ROANOKE VALLEY, VA — Mack launched the Mack MD series of medium-duty trucks that will produced at the new manufacturing plant in Virginia. Mack plans to invest $13 million in the plant and add 250 jobs.
“Mack Trucks is very proud to make this investment and to now offer a full lineup of Class 6 to Class 8 commercial vehicles, serving virtually every segment of the market,” says Mack President Martin Weissburg. “With this investment, Mack is well-positioned for future success, and we’re taking orders for the new truck beginning today.”
The announcement also means Mack’s Lower Macungie Township plant, which employs about 2,300, will no longer be the company’s only assembly plant for the North American market. The Lower Macungie plant, which has been assembling all Mack vehicles for North America since 2009, manufactures the company’s heavy-duty lineup, which includes semi-trucks, construction and garbage trucks.
“This announcement has no impact on heavy-duty Class 8 production at [Lehigh Valley Operations],” says Mack spokesman Christopher Heffer. “The new Mack MD Series will be built at Mack’s Roanoke Valley Operations because it’s a totally different product from what our current industrial system is set up to assemble — it’s a completely different platform.”
The announcement confirms Mack’s long-rumored reentrance into the medium-duty truck market.
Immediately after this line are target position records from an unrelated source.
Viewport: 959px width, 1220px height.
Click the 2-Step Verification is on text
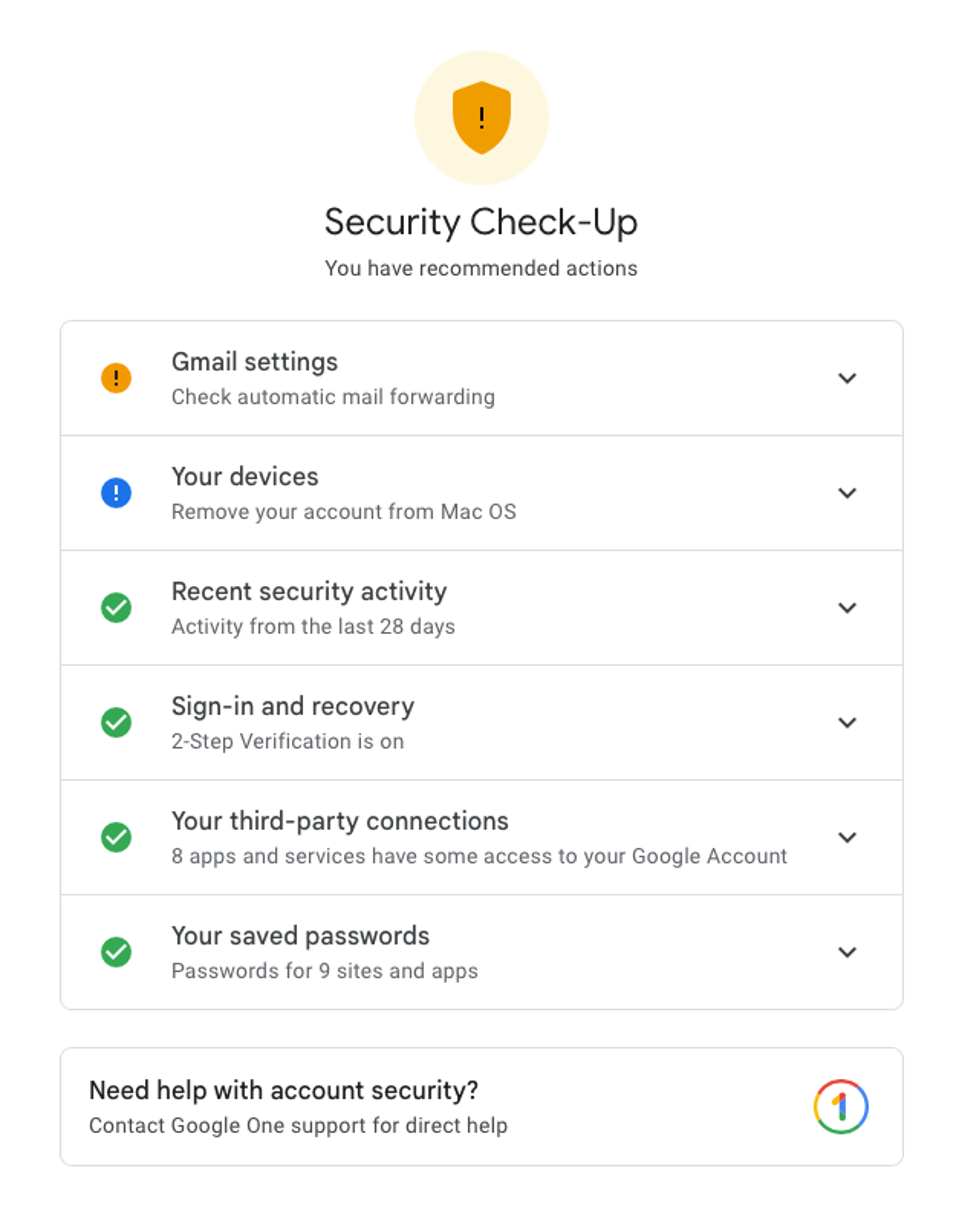(x=288, y=742)
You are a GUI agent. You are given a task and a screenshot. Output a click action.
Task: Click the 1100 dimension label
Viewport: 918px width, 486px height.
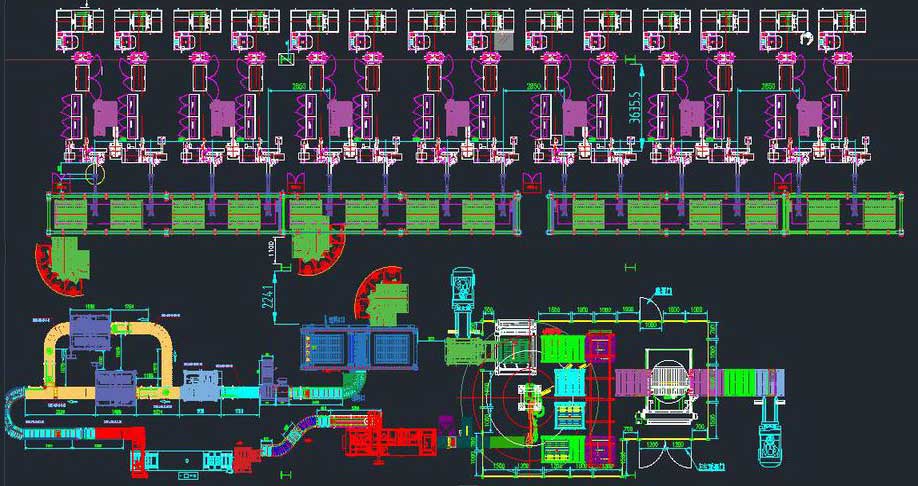(x=273, y=250)

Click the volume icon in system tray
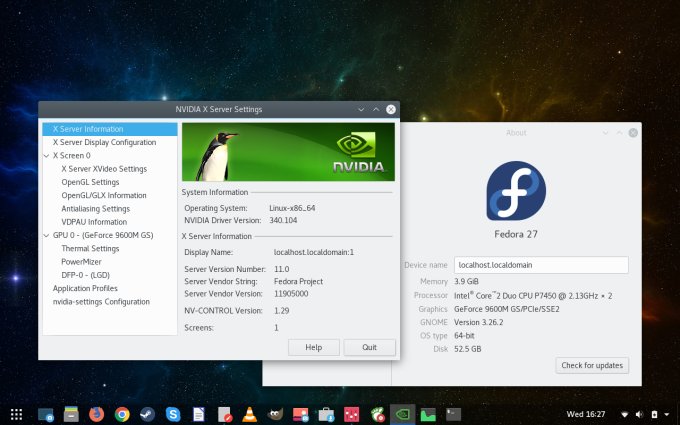[x=639, y=413]
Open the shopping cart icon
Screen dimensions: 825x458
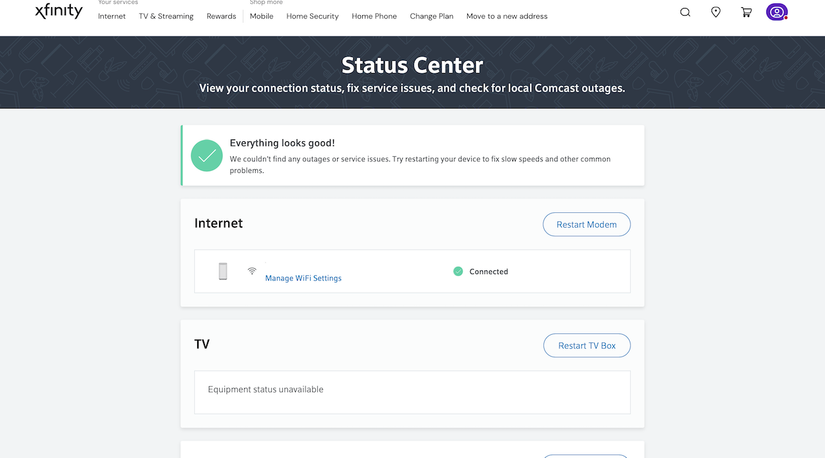(746, 12)
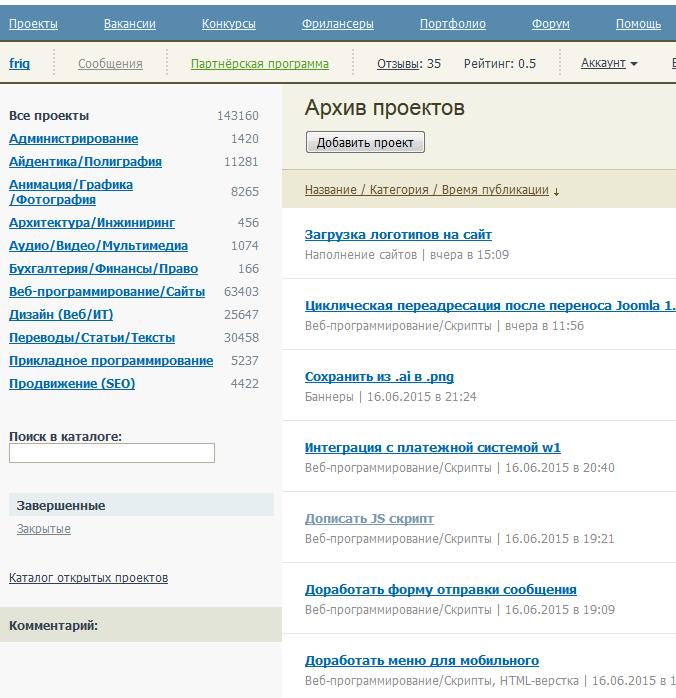Open project Сохранить из .ai в .png
The image size is (676, 698).
[379, 377]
Last February, The Morning Call reported that Mack was working on a project in the Salem area, near Roanoke, and hiring engineers there. Mack and its parent, the Sweden-based Volvo Group, had declined to answer questions at the time about whether the project was related to a potential medium-duty truck line.
The new truck line will allow Mack to compete in the medium-duty space against Freightliner, International, Ford, Peterbilt, Kenworth, Isuzu, Hino and General Motors. Mack had competed in the space with its Mid-Liner, which was replaced with the introduction of the Mack Freedom series in 2001, a medium-duty cab-over truck that was made in France by Renault.
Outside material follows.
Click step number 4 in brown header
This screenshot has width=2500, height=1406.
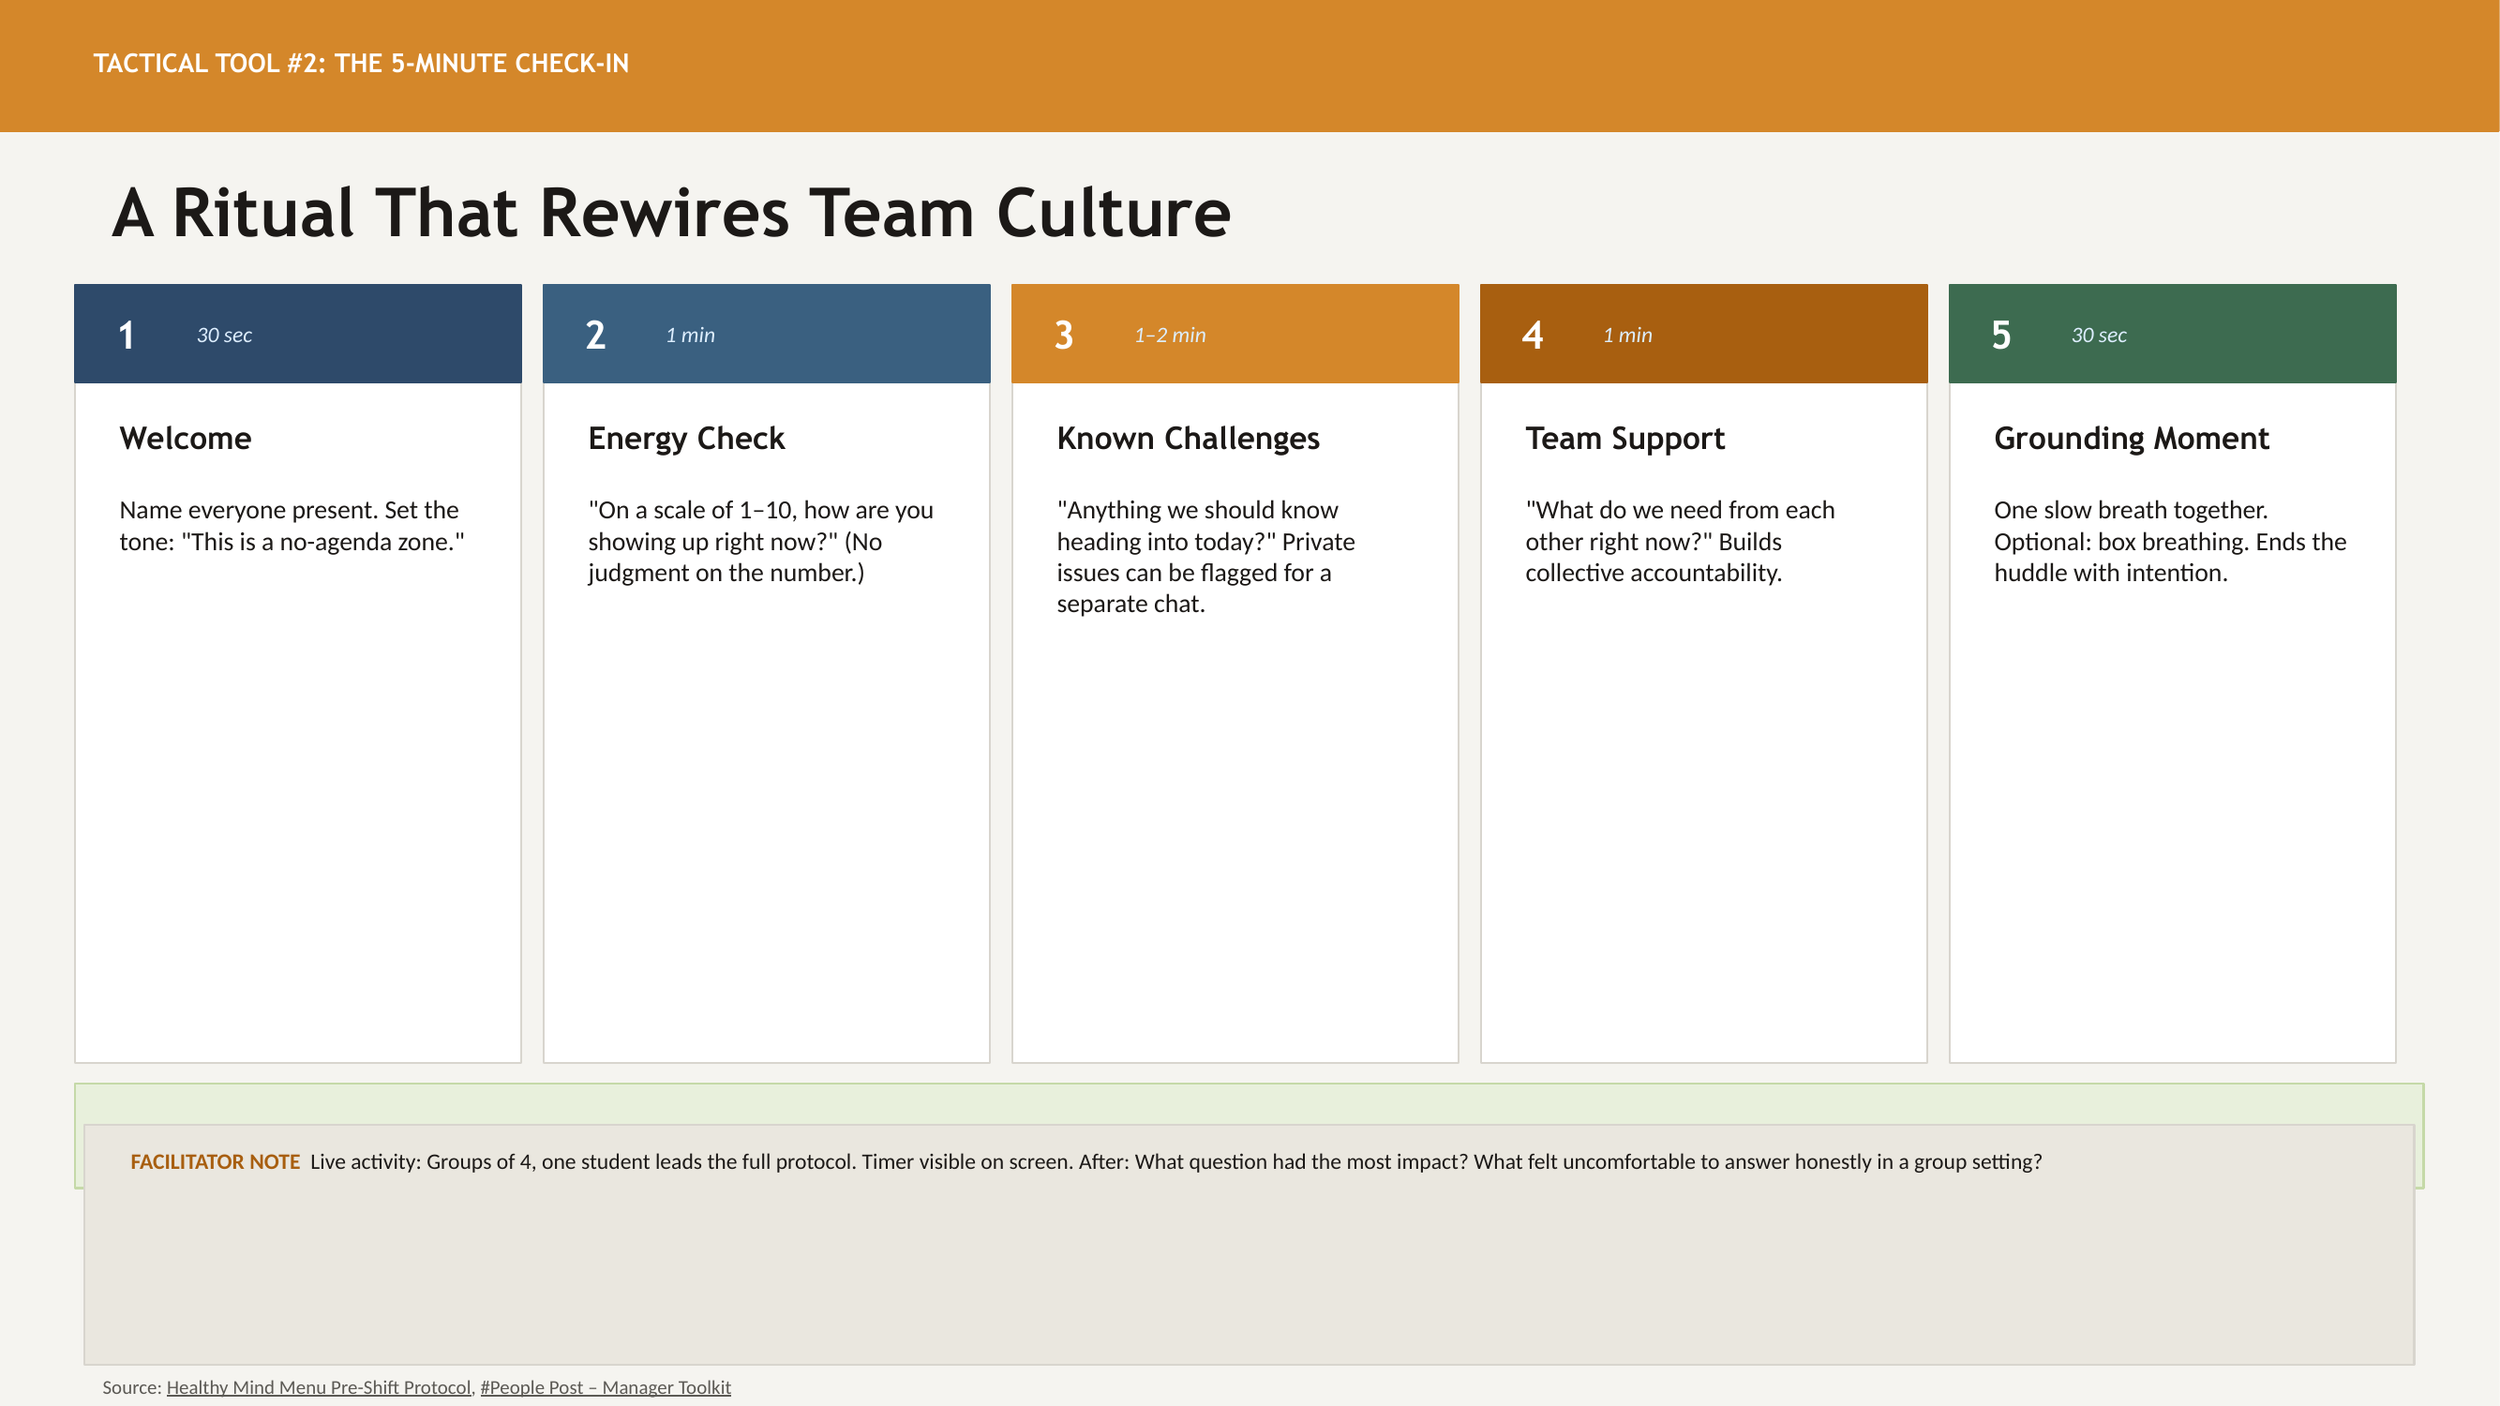coord(1532,335)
The MD series will include the MD6, a Class 6 model with a gross vehicle weight rating of 25,995 pounds, and the MD7, a Class 7 model with a gross vehicle weight rating of 33,000 pounds. The new trucks, Mack said, could be used for applications such as dry/refrigerated vans, dump bodies, flatbeds and tankers.
Mack said it used the look of its highway truck, Anthem, for the basis of the medium-duty truck’s grille and hood design. MD6 model doesn’t require a commercial driver’s license to operate, making it easier for customers to find drivers and operators.
Mack’s investment also was touted by Virginia Gov. Ralph Northam, whose office said in a release that Virginia competed with sites in several other states for the project. Heffner declined to disclose the other states that were considered, but Pennsylvania was not one of them, according to the state Department of Community and Economic Development.
The $13 million Mack is investing in its Roanoke Valley Operations will be used for equipment, tooling and building enhancements within an existing 280,000-square-foot facility just outside Salem.